▶ **EXERCISE DESCRIPTION**: The range runs from the line containing "Click the footer KINO Learning emblem" through the last line of the material below; retype it exactly, leaving out the pictures.

··· GIVEN DATA

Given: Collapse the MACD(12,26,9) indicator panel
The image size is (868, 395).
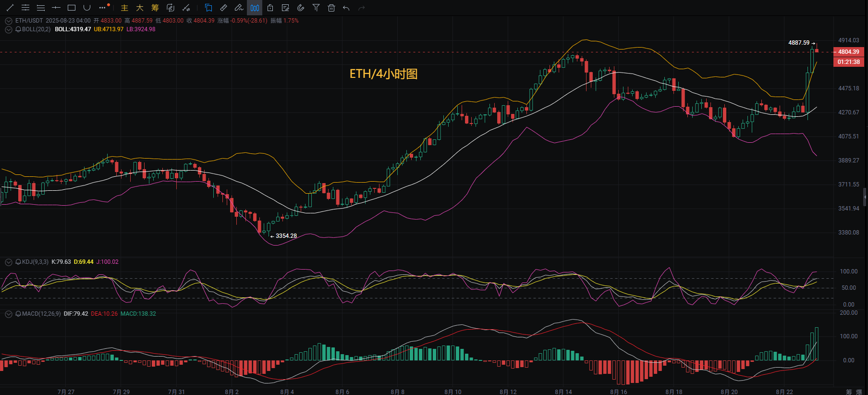Looking at the screenshot, I should coord(8,314).
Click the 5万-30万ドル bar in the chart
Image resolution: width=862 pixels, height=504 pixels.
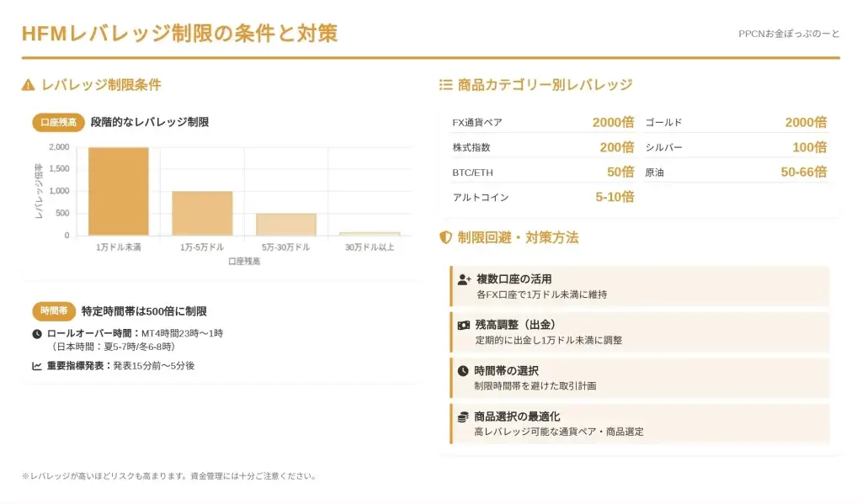pos(286,224)
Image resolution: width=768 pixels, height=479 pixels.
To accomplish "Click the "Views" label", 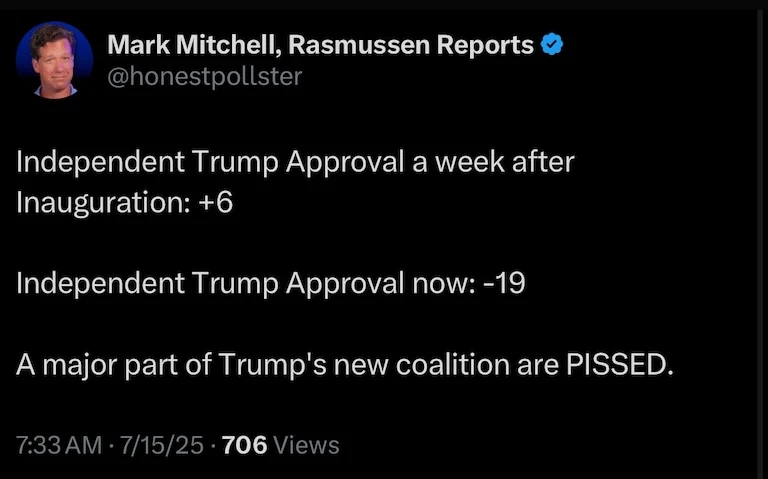I will click(306, 445).
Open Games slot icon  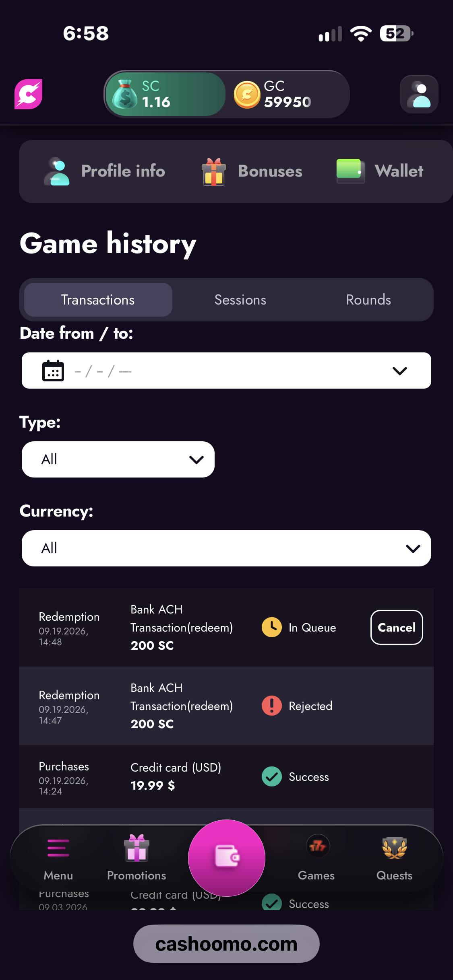[x=318, y=846]
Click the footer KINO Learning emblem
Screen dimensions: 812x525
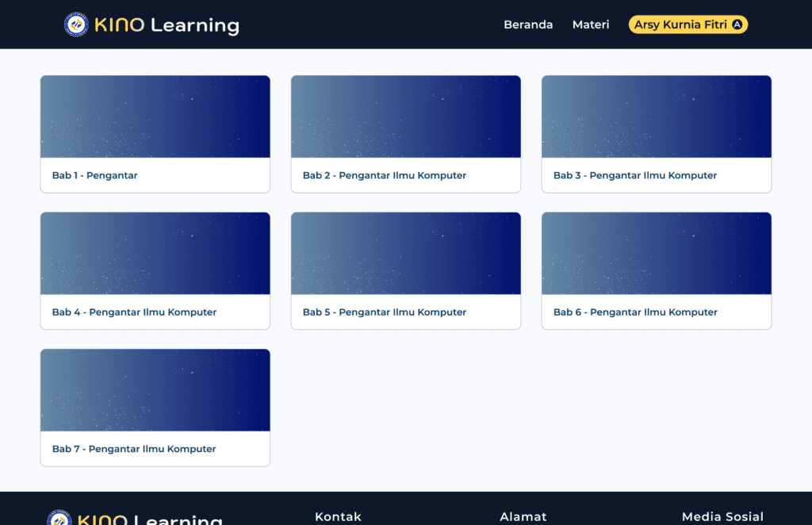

······

▶ **TASK OUTPUT**:
Click the footer KINO Learning emblem
Screen dimensions: 812x525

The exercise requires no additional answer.